El conseller de Administración Pública y Políticas Digitales, Jordi Puigneró, ha acusado hoy al Gobierno de pretender imponer un «155 digital», tras el anuncio de un decreto de seguridad digital para frenar los intentos del independentismo de extender lo que se conoce como la «república digital» catalana. Pedro Sánchez ha anunciado esta mañana la adopción de este acuerdo en el Consejo de Ministros y Puigneró se ha apresurado a condenarlo antes incluso de que el Gobierno haya hecho público el decreto.

«Hemos asistido a cierre de webs y a la imposición de filtros de tráfico», se ha lamentado el conseller en referencia a las medidas dictadas por la Audiencia Nacional contra la web de Tsunami Democratic tras provocar el colapso del Aeropuerto de El Prat. «Y ahora quieren ilegalizar la república que decían que no existía» ha concluido Puigneró, defendiendo que «la república digital es la ciudadanía digitalmente empoderada».

El conseller, que ha promovido la creación de una «identidad digital» como previa de la creación de un «DNI catalán» ha acusado al Gobierno de temer «a la ciudadanía ditigalmente empoderada» y se ha preguntado, en términos dramáticos, si el Gobierno pretende «ilegalizar el despliegue de fibra óptica» o «el acceso a internet». «Quieren ilegalizar el derecho a la identidad digital, frenando proyecto de identidad digital autosoberana».
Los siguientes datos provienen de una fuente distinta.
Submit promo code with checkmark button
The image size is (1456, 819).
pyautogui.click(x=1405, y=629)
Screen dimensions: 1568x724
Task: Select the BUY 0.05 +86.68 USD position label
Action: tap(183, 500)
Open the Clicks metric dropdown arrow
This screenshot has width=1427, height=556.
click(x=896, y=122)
Quieren ilegalizar el proyecto de identidad digital autosoberana» denuncia el conseller

En una entrevista en Onda Cero, Sánchez ha explicado que el independentismo ha sufrido ya las «consecuencias de la fortaleza del Estado democrático» pero ha insistido en buscar «reductos» donde hubiera «lagunas legales» y ha avanzado en ese proyecto de «república digital».
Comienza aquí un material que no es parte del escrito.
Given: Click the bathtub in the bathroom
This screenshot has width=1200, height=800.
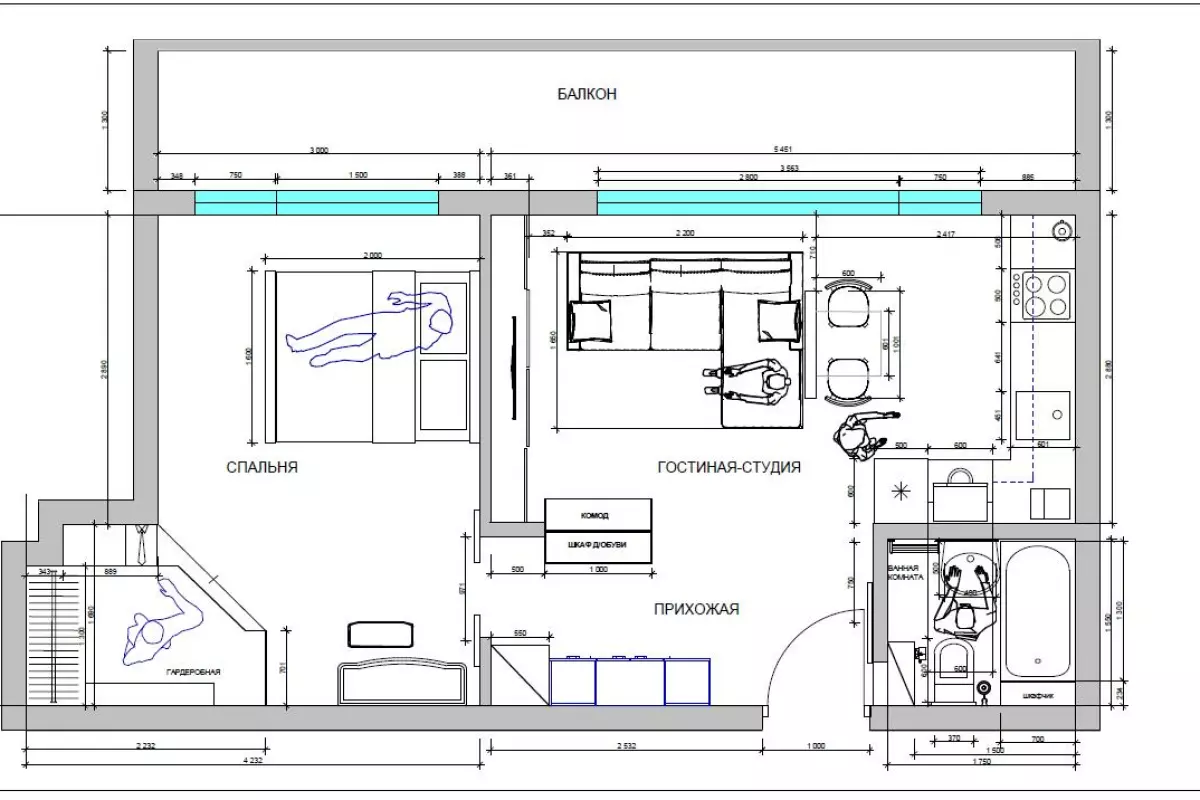Looking at the screenshot, I should point(1039,610).
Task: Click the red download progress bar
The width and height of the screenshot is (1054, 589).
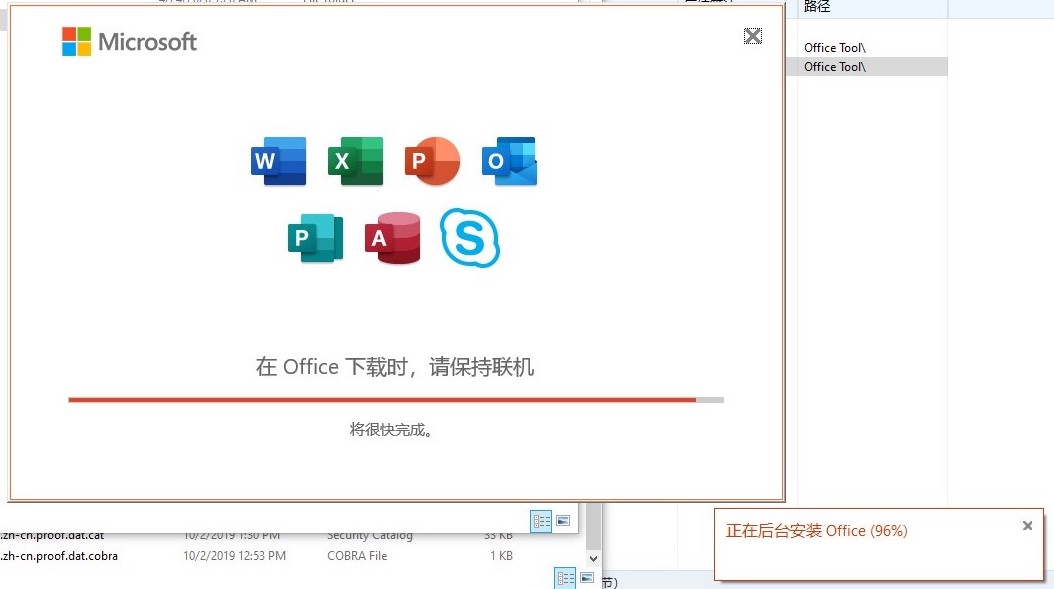Action: tap(382, 400)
De ahí la decisión de aprobar este jueves el Real Decreto Ley que, según ha explicado, servirá para que el Estado garantice la seguridad digital y obliga a que todos los servidores de internet que utilicen las distintas administraciones en España -incluida la Generalitat- estén localizados en la Unión Europea y no en paraísos digitales.
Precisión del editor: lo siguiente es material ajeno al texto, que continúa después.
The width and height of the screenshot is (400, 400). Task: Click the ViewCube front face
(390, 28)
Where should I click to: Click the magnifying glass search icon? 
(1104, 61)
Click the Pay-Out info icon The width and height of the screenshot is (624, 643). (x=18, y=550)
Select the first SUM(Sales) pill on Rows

Esto tendrá como consecuencia, según el jefe del Ejecutivo en funciones, que no se puedan utilizar estas redes para «fines espurios» como se teme que está haciendo ya la Generalitat, porque el Gobierno tiene «más de una intuición» al respecto.

«Ni va a haber independencia ‘on line’ ni va a haber independencia ‘off line'», ha dicho Sánchez, quien ha explicado que con este decreto se pretende controlar, «al amparo de la democracia», el «potencial mal uso» que la Generalitat para la construcción de esa «república digital».